[Start of section]

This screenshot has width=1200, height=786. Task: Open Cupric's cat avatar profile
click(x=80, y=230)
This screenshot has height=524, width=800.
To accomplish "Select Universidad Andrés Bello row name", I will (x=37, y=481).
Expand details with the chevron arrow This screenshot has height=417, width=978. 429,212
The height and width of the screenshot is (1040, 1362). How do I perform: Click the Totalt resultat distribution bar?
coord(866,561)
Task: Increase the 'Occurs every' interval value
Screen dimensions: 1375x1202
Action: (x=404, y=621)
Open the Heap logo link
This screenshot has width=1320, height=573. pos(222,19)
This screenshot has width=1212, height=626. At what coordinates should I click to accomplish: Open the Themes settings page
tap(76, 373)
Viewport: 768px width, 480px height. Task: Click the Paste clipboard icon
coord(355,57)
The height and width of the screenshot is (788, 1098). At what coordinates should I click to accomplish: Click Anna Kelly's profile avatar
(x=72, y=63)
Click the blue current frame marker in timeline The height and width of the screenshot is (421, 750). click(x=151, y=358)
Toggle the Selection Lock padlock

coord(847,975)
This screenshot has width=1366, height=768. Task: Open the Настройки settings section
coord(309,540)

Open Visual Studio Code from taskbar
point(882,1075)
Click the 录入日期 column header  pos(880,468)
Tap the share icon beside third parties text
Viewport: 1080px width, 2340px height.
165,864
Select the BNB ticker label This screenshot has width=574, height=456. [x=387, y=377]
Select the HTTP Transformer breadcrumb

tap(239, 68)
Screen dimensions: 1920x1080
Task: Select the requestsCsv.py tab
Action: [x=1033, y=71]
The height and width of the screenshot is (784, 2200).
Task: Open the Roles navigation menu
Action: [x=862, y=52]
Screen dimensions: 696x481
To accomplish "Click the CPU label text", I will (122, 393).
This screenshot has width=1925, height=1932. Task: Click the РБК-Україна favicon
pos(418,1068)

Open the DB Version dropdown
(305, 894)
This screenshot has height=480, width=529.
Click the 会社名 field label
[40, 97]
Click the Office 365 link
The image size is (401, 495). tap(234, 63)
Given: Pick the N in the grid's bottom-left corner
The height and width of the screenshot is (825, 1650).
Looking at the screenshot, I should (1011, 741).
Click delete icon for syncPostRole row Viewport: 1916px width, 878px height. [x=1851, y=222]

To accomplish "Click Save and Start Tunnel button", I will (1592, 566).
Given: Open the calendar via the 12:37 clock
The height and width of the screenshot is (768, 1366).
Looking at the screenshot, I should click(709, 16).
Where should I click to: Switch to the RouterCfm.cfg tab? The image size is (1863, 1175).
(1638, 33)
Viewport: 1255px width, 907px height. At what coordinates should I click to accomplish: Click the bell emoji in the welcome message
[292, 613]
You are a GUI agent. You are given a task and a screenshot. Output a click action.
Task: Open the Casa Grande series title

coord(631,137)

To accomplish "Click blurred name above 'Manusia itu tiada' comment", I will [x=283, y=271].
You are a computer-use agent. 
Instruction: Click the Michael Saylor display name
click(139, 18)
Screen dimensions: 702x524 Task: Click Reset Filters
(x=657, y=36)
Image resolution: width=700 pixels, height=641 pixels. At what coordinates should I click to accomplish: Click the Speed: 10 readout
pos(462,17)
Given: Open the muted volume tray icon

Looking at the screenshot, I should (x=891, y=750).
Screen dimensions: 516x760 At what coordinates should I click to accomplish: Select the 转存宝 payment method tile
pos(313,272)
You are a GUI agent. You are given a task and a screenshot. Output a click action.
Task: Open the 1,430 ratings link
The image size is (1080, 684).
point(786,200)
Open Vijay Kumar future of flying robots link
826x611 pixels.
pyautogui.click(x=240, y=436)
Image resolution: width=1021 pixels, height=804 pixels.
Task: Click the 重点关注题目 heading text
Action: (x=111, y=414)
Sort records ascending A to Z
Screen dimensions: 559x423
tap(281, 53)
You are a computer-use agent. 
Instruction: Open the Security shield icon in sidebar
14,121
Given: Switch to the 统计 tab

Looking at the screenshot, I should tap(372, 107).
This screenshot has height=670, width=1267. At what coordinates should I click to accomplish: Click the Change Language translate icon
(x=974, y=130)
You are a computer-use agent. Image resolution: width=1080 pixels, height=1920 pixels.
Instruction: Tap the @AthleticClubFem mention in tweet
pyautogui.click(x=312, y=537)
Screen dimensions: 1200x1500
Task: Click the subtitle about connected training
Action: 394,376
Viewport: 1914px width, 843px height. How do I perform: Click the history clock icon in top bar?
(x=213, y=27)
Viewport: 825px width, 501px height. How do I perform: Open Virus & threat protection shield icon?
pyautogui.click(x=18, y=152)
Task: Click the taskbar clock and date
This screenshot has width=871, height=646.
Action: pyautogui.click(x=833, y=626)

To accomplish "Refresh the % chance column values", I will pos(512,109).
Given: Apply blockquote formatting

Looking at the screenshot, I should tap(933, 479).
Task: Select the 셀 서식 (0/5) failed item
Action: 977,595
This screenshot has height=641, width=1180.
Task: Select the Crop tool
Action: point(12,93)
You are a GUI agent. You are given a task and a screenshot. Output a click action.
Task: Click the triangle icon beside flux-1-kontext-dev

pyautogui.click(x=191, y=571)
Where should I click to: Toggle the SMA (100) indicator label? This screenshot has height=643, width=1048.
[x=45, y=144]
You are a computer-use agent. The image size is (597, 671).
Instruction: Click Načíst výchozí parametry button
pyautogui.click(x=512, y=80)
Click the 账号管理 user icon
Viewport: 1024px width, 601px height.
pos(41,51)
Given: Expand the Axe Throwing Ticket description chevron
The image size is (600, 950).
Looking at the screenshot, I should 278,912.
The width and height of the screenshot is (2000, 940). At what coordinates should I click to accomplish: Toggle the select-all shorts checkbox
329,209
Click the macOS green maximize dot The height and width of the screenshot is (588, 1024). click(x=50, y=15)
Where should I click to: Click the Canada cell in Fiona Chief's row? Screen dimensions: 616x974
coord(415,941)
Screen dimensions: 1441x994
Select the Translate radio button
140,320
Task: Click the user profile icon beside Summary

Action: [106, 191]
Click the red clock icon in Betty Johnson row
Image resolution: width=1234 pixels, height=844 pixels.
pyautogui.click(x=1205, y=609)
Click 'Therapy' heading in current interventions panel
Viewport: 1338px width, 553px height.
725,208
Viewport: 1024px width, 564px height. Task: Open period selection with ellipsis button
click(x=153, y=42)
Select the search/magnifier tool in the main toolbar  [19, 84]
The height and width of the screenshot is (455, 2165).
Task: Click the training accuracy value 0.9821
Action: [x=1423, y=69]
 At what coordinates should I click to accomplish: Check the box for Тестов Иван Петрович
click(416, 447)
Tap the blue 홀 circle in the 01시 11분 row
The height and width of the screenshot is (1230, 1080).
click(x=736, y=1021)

[End of section]

# WHAT IS REQUIRED:
Could you retype every record above exactly as given?

# WRITTEN SOLUTION:
This screenshot has width=1200, height=786. Task: Open Cupric's cat avatar profile
click(x=80, y=230)
This screenshot has height=524, width=800.
To accomplish "Select Universidad Andrés Bello row name", I will (x=37, y=481).
Expand details with the chevron arrow This screenshot has height=417, width=978. 429,212
The height and width of the screenshot is (1040, 1362). How do I perform: Click the Totalt resultat distribution bar?
coord(866,561)
Task: Increase the 'Occurs every' interval value
Screen dimensions: 1375x1202
Action: (x=404, y=621)
Open the Heap logo link
This screenshot has width=1320, height=573. pos(222,19)
This screenshot has width=1212, height=626. At what coordinates should I click to accomplish: Open the Themes settings page
tap(76, 373)
Viewport: 768px width, 480px height. Task: Click the Paste clipboard icon
coord(355,57)
The height and width of the screenshot is (788, 1098). At what coordinates should I click to accomplish: Click Anna Kelly's profile avatar
(x=72, y=63)
Click the blue current frame marker in timeline The height and width of the screenshot is (421, 750). click(x=151, y=358)
Toggle the Selection Lock padlock

coord(847,975)
This screenshot has width=1366, height=768. Task: Open the Настройки settings section
coord(309,540)

Open Visual Studio Code from taskbar
point(882,1075)
Click the 录入日期 column header  pos(880,468)
Tap the share icon beside third parties text
Viewport: 1080px width, 2340px height.
165,864
Select the BNB ticker label This screenshot has width=574, height=456. [x=387, y=377]
Select the HTTP Transformer breadcrumb

tap(239, 68)
Screen dimensions: 1920x1080
Task: Select the requestsCsv.py tab
Action: [x=1033, y=71]
The height and width of the screenshot is (784, 2200).
Task: Open the Roles navigation menu
Action: [x=862, y=52]
Screen dimensions: 696x481
To accomplish "Click the CPU label text", I will (122, 393).
This screenshot has width=1925, height=1932. Task: Click the РБК-Україна favicon
pos(418,1068)

Open the DB Version dropdown
(305, 894)
This screenshot has height=480, width=529.
Click the 会社名 field label
[40, 97]
Click the Office 365 link
The image size is (401, 495). tap(234, 63)
Given: Pick the N in the grid's bottom-left corner
The height and width of the screenshot is (825, 1650).
Looking at the screenshot, I should (1011, 741).
Click delete icon for syncPostRole row Viewport: 1916px width, 878px height. [x=1851, y=222]

To accomplish "Click Save and Start Tunnel button", I will (1592, 566).
Given: Open the calendar via the 12:37 clock
The height and width of the screenshot is (768, 1366).
Looking at the screenshot, I should click(709, 16).
Where should I click to: Switch to the RouterCfm.cfg tab? The image size is (1863, 1175).
(1638, 33)
Viewport: 1255px width, 907px height. At what coordinates should I click to accomplish: Click the bell emoji in the welcome message
[292, 613]
You are a GUI agent. You are given a task and a screenshot. Output a click action.
Task: Open the Casa Grande series title

coord(631,137)

To accomplish "Click blurred name above 'Manusia itu tiada' comment", I will [x=283, y=271].
You are a computer-use agent. 
Instruction: Click the Michael Saylor display name
click(139, 18)
Screen dimensions: 702x524 Task: Click Reset Filters
(x=657, y=36)
Image resolution: width=700 pixels, height=641 pixels. At what coordinates should I click to accomplish: Click the Speed: 10 readout
pos(462,17)
Given: Open the muted volume tray icon

Looking at the screenshot, I should (x=891, y=750).
Screen dimensions: 516x760 At what coordinates should I click to accomplish: Select the 转存宝 payment method tile
pos(313,272)
You are a GUI agent. You are given a task and a screenshot. Output a click action.
Task: Open the 1,430 ratings link
The image size is (1080, 684).
point(786,200)
Open Vijay Kumar future of flying robots link
826x611 pixels.
pyautogui.click(x=240, y=436)
Image resolution: width=1021 pixels, height=804 pixels.
Task: Click the 重点关注题目 heading text
Action: (x=111, y=414)
Sort records ascending A to Z
Screen dimensions: 559x423
tap(281, 53)
You are a computer-use agent. 
Instruction: Open the Security shield icon in sidebar
14,121
Given: Switch to the 统计 tab

Looking at the screenshot, I should tap(372, 107).
This screenshot has height=670, width=1267. At what coordinates should I click to accomplish: Click the Change Language translate icon
(x=974, y=130)
You are a computer-use agent. Image resolution: width=1080 pixels, height=1920 pixels.
Instruction: Tap the @AthleticClubFem mention in tweet
pyautogui.click(x=312, y=537)
Screen dimensions: 1200x1500
Task: Click the subtitle about connected training
Action: 394,376
Viewport: 1914px width, 843px height. How do I perform: Click the history clock icon in top bar?
(x=213, y=27)
Viewport: 825px width, 501px height. How do I perform: Open Virus & threat protection shield icon?
pyautogui.click(x=18, y=152)
Task: Click the taskbar clock and date
This screenshot has width=871, height=646.
Action: pyautogui.click(x=833, y=626)

To accomplish "Refresh the % chance column values", I will pos(512,109).
Given: Apply blockquote formatting

Looking at the screenshot, I should tap(933, 479).
Task: Select the 셀 서식 (0/5) failed item
Action: 977,595
This screenshot has height=641, width=1180.
Task: Select the Crop tool
Action: point(12,93)
You are a GUI agent. You are given a task and a screenshot. Output a click action.
Task: Click the triangle icon beside flux-1-kontext-dev

pyautogui.click(x=191, y=571)
Where should I click to: Toggle the SMA (100) indicator label? This screenshot has height=643, width=1048.
[x=45, y=144]
You are a computer-use agent. The image size is (597, 671).
Instruction: Click Načíst výchozí parametry button
pyautogui.click(x=512, y=80)
Click the 账号管理 user icon
Viewport: 1024px width, 601px height.
pos(41,51)
Given: Expand the Axe Throwing Ticket description chevron
The image size is (600, 950).
Looking at the screenshot, I should 278,912.
The width and height of the screenshot is (2000, 940). At what coordinates should I click to accomplish: Toggle the select-all shorts checkbox
329,209
Click the macOS green maximize dot The height and width of the screenshot is (588, 1024). click(x=50, y=15)
Where should I click to: Click the Canada cell in Fiona Chief's row? Screen dimensions: 616x974
coord(415,941)
Screen dimensions: 1441x994
Select the Translate radio button
140,320
Task: Click the user profile icon beside Summary

Action: [106, 191]
Click the red clock icon in Betty Johnson row
Image resolution: width=1234 pixels, height=844 pixels.
pyautogui.click(x=1205, y=609)
Click 'Therapy' heading in current interventions panel
Viewport: 1338px width, 553px height.
725,208
Viewport: 1024px width, 564px height. Task: Open period selection with ellipsis button
click(x=153, y=42)
Select the search/magnifier tool in the main toolbar  [19, 84]
The height and width of the screenshot is (455, 2165).
Task: Click the training accuracy value 0.9821
Action: [x=1423, y=69]
 At what coordinates should I click to accomplish: Check the box for Тестов Иван Петрович
click(416, 447)
Tap the blue 홀 circle in the 01시 11분 row
The height and width of the screenshot is (1230, 1080).
click(x=736, y=1021)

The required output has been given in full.